Which is not to say they're totally unnecessary, but odds are you'll live without them.

That said, Kahtoola's MicroSpikes may be completely indispensable. They're not entirely new, but they're not that easy to find locally either, so discovering them is a bit like finding that the last present under the Christmas tree – the one with no one's name on it – is intended for you.

MicroSpikes are a cross between Yaktrax and full-on crampons. Sort of crampon lite. They're not what you want if your winter running takes you over a lot of bare pavement, but if you're going off-road, they're the bomb.

For anyone who's ever taken off for the summit of Mount Sentinel on a winter's day, MicroSpikes were built for you.

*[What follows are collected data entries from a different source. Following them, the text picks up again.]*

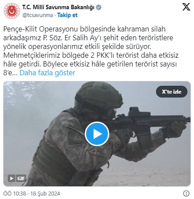
Task: Click the soldier's helmet in the video preview
Action: (99, 95)
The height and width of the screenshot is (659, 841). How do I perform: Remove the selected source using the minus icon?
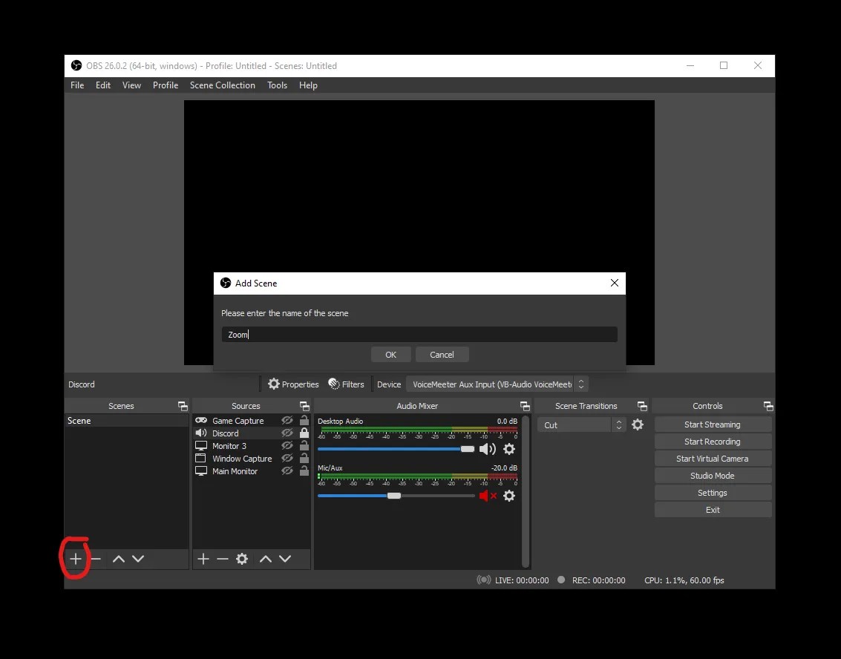(x=223, y=559)
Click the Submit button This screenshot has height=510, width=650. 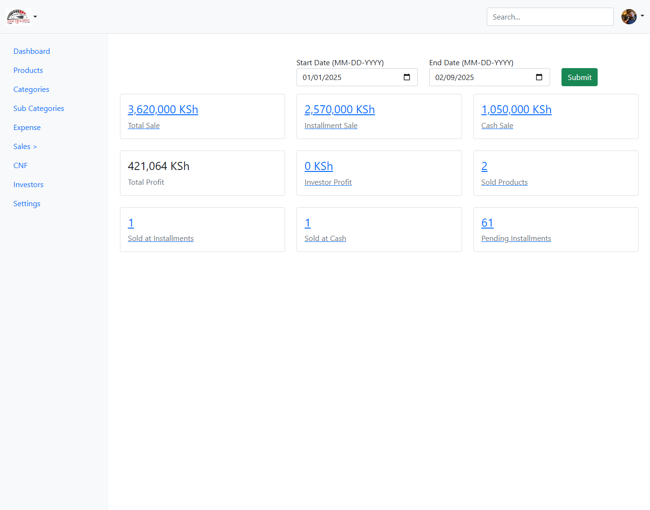pyautogui.click(x=579, y=77)
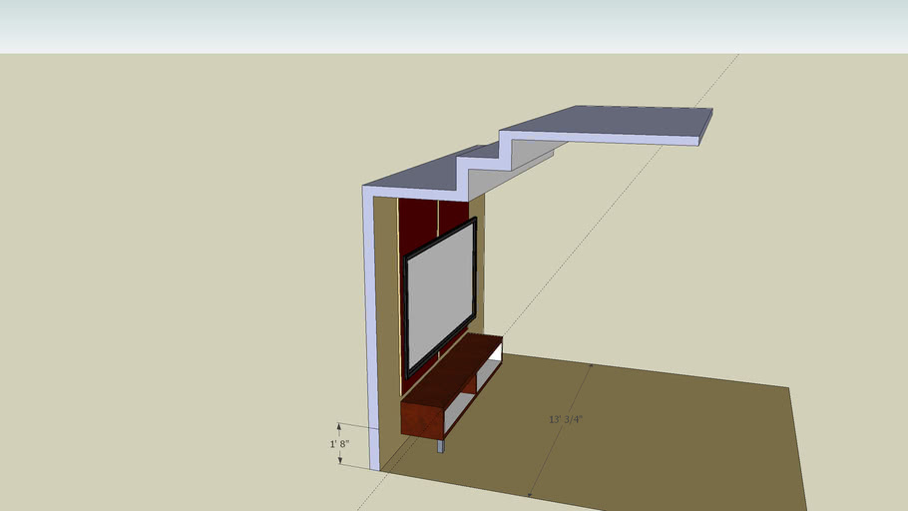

Like Yaktrax and the less-good and now discontinued Kako Ice Trekker, the Spikes slip over most any shoe with a rubber ring – technically it's called a “shoe harness.”

The Spikes come in four sizes, and from what I can tell you're better off to go with the tightest possible fit. That leaves little room for slippage.

Unlike Yaktrax, which I also like, the Spikes feature a stainless chain and three-eighths-inch spikes. The Yaktrax, by way of comparison, involves a rubber core wrapped in a springy coil.

I've found the Yaktrax useful on flat trails, but on more precarious terrain, they tend to roll a bit. The Spikes have no such problem.

In fact, I'd be inclined to wear MicroSpikes nearly anywhere I'd wear crampons, other than technical ice and hardcore mountaineering.

They're super-light and will fit on just about any shoe, from trail runners to Sorels. They also can be folded up tightly enough to fit in a jacket pocket.

Unlike crampons, they're easy to walk with and pose no danger to the inside of your calves.

Given all that, I've put these babies on my Christmas list.

It's possible that K2's new, top-of-the-line snowboard may have some advantage over my Zeppelin, but it's probably not a difference I'd notice.

MicroSpikes, however, I'll notice every time I'm not slipping on that last bit of precarious trail at the top of Sentinel.